Tennis coach Judy has been in the north east recently as part of the Battle of the Brits build-up.
Judy ran coaching sessions at Mile End School in Aberdeen and at Ballater Tennis Club on Royal Deeside.
But in among the serious business of tennis, Judy revealed what careers her boys might have pursued if they hadn’t made it on the court.
Don’t give up the day job
Both Andy and Jamie have racked up an impressive collection of honours having been at the top of their sport.
Andy Murray has through major tennis tournament wins under his belt with the US Open in 2012 and Wimbledon in 2013 and 2016 respectively.
The 34-year-old former world number one also has two Olympic gold medals after winning the men’s singles in 2012 and then again four years later.

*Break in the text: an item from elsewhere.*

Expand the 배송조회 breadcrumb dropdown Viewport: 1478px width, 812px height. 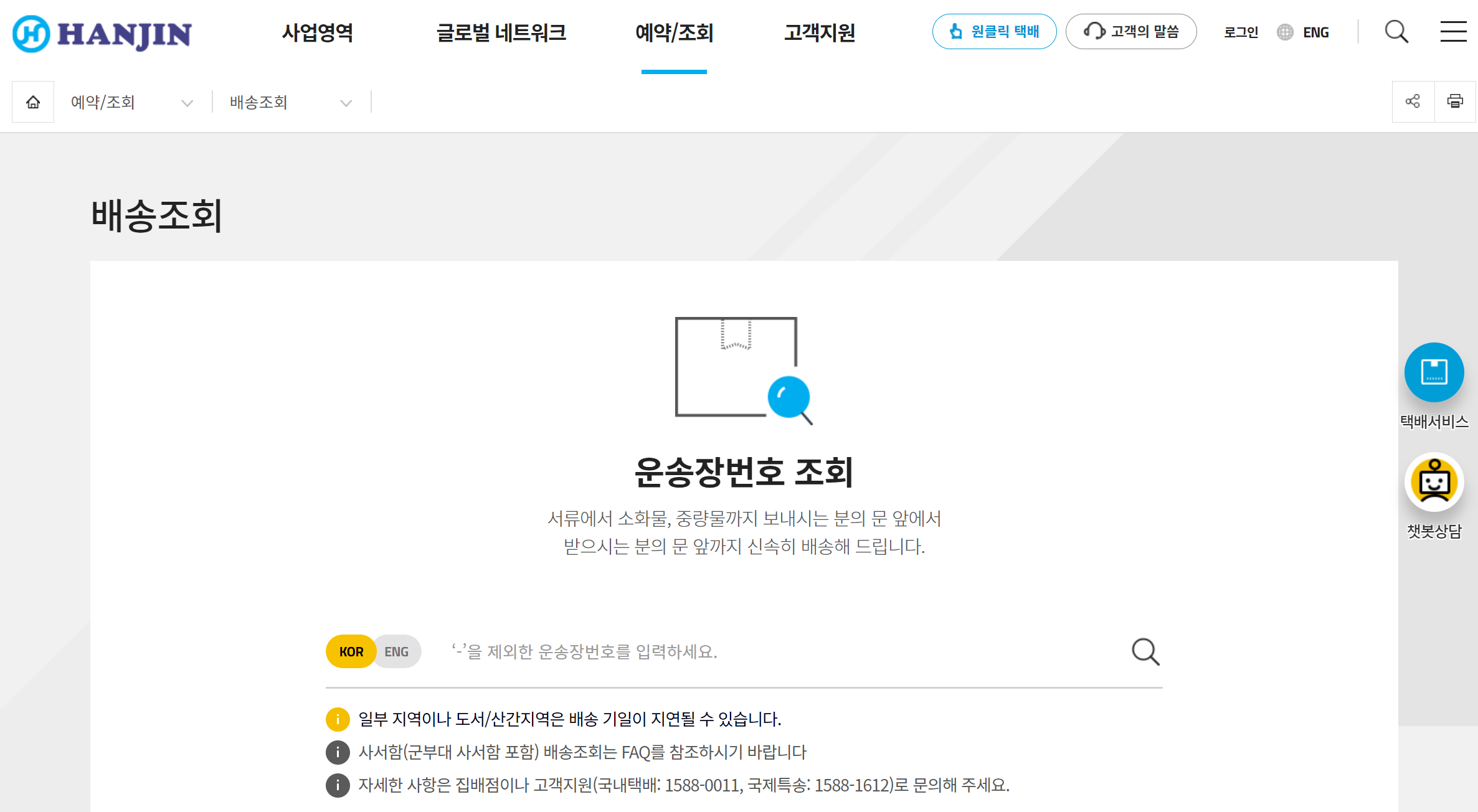click(x=346, y=102)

Jamie, the elder of the brothers aged 35, has two doubles titles with victories at the US and Australian Opens in 2016 alongside Brazilian Bruno Soares.
He also has five mixed double grand slam victories with wins at Wimbledon in 2007 and 2017 and three US Open wins in 2017, 2018 and 2019.
Both brothers were also part of the Great Britain team which won the Davis Cup in 2015.
What if it hadn’t been tennis?
But what if they had chosen not to pick up racquets and work had to make it to the top?
Judy said the first option would be that her boys would likely still be plying their trade in different sports with Jamie probably playing golf and Andy going for football.
She also revealed Andy had an interest in magic tricks rather than being a magician on the tennis court.
Judy said: “If Andy hadn’t gone down the tennis route he would’ve done something with football.
“He had to make a choice between tennis and football. When he was about 14 and a half he had the chance to sign on with one of the youth programmes at Rangers and he decided to go down the tennis route.
“Jamie was a very good golfer. When he was 15 he had a three handicap.
“He plays tennis right-handed but he does everything else left-handed because we couldn’t afford left-handed clubs.
“I think they both would’ve done something with sport and I think that highlights the importance of local facilities to allow people to enjoy what they do.
“They both loved maths and Andy is so curious and trying to work things out and he’s always loved magicians and working their tricks out.”